While Harper had insisted she gave her grandmother the amount of pills the caretaker left in the kitchen, Matilda had said confidently that she hadn’t made a mistake in dosage. In the side notes taken by his own father, Gerald noted that the caretaker was visibly distraught and affronted. Gerald also wrote that the woman called Harper “a self-involved little whore who had left her grandmother to die while out doing the nasty with her boyfriend!” That phrase was left off her official handwritten statement.

He found another note stating that after her oldest daughter’s graduation from high school a few months later, Matilda had packed up her family and moved to Canada.

He snagged his longneck, nearly draining the bottle, and wrote himself a reminder to track Matilda Burroughs down. As he set the near-empty bottle on the desk again, he glanced up and stared through the window and across the lake. To Dixon Island, where lights shone from some of the windows in that behemoth of a house. He wondered how long Harper would stay in Almsville. Probably just long enough to sell the whole kit and caboodle, pocket her fortune, and leave.

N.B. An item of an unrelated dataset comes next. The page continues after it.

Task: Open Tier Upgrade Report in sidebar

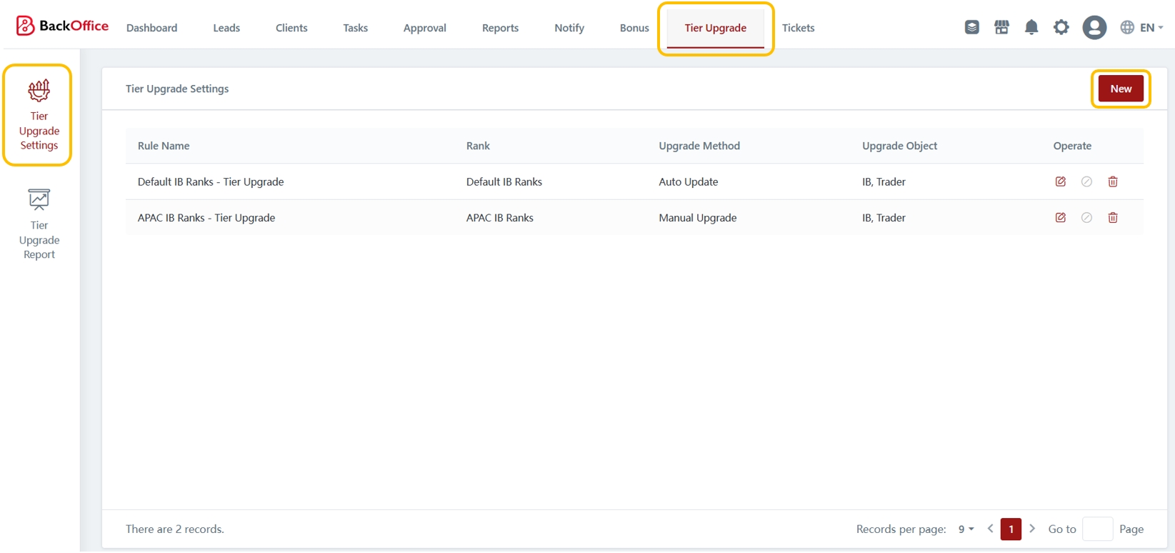Action: click(x=39, y=224)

Not that it mattered to him.

As he stood, his shoulder twinged again, a pain that never quite went away, compliments of the shrapnel still buried there. He’d tried and failed to convince himself that the soreness was all in his head, that the continuous ache was like the nightmares that sometimes plagued him, part of the war that would forever be his mental companion.

Shaking the feeling off, he drained his beer and carried his empty downstairs. He left the bottle in an empty six-pack carton in the laundry room where like six-packs were stacked before walking barefoot outside, the boards of the deck wet and cool.

Clouds moved slowly over a quarter moon, and the air was heavy and damp, but no rain was falling at the moment. Even the breeze had died to a whisper.